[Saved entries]
*** Begin section ***

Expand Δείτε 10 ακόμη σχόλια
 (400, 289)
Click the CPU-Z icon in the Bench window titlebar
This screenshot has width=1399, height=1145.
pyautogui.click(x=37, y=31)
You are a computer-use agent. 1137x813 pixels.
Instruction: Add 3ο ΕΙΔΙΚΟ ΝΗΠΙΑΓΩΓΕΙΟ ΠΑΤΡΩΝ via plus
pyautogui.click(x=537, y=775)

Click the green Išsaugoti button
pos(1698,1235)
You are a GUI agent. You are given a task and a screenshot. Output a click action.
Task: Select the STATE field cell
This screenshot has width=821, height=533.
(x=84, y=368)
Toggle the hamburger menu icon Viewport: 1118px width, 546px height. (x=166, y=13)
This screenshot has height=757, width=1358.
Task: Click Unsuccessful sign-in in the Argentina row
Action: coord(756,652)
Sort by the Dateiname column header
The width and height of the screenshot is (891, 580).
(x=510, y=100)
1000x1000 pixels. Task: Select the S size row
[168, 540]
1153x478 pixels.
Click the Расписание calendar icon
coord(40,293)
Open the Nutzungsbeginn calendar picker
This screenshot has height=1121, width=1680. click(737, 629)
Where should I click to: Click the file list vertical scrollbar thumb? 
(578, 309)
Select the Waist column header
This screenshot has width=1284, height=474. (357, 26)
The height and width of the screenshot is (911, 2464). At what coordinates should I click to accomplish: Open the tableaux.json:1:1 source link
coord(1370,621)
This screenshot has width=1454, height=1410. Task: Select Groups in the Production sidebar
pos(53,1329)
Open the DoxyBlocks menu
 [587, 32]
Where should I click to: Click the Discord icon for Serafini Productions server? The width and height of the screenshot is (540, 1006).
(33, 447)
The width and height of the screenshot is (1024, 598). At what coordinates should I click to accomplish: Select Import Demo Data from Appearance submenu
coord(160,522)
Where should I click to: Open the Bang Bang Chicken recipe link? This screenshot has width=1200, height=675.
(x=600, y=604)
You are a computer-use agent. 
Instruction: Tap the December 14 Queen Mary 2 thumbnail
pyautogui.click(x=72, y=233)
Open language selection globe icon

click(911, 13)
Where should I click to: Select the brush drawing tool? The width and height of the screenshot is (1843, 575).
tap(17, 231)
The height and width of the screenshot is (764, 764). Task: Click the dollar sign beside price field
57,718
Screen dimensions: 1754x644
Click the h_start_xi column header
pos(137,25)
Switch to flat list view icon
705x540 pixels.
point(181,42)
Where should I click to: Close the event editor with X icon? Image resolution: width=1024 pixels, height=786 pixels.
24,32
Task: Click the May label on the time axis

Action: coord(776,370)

*** End section ***

• [Task statement]
Lines before the one containing "Click the h_start_xi column header" are to be left out; that line and every line after it through the end of the data should be copied exactly.

• [Output for this task]
Click the h_start_xi column header
pos(137,25)
Switch to flat list view icon
705x540 pixels.
point(181,42)
Where should I click to: Close the event editor with X icon? Image resolution: width=1024 pixels, height=786 pixels.
24,32
Task: Click the May label on the time axis

Action: coord(776,370)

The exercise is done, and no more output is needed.